Nos sentamos em frente a ela. A mulher ao seu lado me encarava com um olhar frio.

 

— Seu filho seria o segundo representante a entrar na escola, Kanro Kai. Quando Bruno chegou foi um alvoroço, por que eu deveria ter mais um? Estou ciente de que ele foi capaz de empatar com o príncipe Miguel, porém tê-lo aqui pode trazer disputas contra outras escolas.

 

— E ele teria que se esforçar, pelo menos, três vezes mais para acompanhar todo o conteúdo que perdeu — disse a mulher de olhar frio. — Não tenho certeza se conseguirá. Não devia tentar.

 

Kanro olhou para mim, seus olhos esperavam uma reação.

 

— Eu vou me esforçar!

 

— Será preciso mais que esforço para se manter aqui — disse a mulher de cabelo castanho. — G-Kliwell é uma das Academias com mais conteúdos do reino sete. E estudar nove meses em três é inviável na minha visão.

 

— É claro que eu consigo! — retruquei, ficando de pé e a encarando nos olhos. — É só estudar e ler livros. Parece simples. E vocês terão um aluno com uma invocação peculiar.

 

A diretora pareceu curiosa, apoiou o queixo nas mãos entrelaçadas e sorriu, enquanto a mulher fria arqueou a sobrancelha.

 

Me levantei.

 

— Se me permitem. — Spectro surgiu.

 

— Uaa!

 

Nenhuma reação. A diretora olhou cautelosamente para o goblin, e meu pai parecia calmo como nunca. Os minutos passaram voando.

 

— De fato, uma invocação única — Os olhos dela continham um leve brilhar. — Eu certamente sei o que pode fazer em luta, e também percebi seu claro desperdício de energia. — Um momento de silêncio.
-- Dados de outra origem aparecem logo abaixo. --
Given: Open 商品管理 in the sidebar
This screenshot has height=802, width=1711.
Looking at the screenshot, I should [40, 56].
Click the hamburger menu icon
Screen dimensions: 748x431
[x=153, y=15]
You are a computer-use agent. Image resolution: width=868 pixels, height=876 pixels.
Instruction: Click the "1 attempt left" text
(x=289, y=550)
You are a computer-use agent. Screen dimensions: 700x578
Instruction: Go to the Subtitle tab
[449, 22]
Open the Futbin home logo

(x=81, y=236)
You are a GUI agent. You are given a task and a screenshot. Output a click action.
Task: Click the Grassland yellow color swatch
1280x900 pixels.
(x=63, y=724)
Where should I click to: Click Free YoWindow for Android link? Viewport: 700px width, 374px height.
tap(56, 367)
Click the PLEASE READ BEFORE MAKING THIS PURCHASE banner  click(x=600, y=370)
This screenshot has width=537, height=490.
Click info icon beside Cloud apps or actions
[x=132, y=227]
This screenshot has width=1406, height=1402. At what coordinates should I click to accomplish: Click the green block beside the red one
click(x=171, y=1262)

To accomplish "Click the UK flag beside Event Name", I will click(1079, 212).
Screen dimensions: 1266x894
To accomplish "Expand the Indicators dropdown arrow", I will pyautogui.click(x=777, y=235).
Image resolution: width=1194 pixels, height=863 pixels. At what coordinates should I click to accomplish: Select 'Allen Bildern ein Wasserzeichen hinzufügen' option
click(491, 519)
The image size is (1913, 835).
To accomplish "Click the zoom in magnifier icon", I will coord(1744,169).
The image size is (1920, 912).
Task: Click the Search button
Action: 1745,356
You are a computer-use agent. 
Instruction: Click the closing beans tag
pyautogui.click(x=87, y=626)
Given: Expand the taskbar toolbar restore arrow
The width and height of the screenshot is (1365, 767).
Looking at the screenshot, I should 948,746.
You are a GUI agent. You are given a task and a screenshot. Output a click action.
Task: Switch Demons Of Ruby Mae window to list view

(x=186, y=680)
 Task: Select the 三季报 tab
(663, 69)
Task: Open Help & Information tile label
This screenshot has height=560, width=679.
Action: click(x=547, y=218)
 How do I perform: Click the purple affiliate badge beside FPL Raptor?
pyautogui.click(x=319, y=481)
Eu ouvia meu coração bater, os olhos dela, amarelados e esverdeados, pareciam enxergar além da minha alma. — De acordo com as condições de entrada, sua adaptação define se você continuará ou sairá. Gostaria que evitasse atividades práticas no início, o seu físico é consideravelmente forte para um Sombra. 

 

Eu e Kanro sorrimos, e a mulher fria permaneceu sem reação.

 

— Agora — disse a diretora. — vamos falar do seu começo imediato.

 

Nessa hora eu sabia que só precisava me preparar.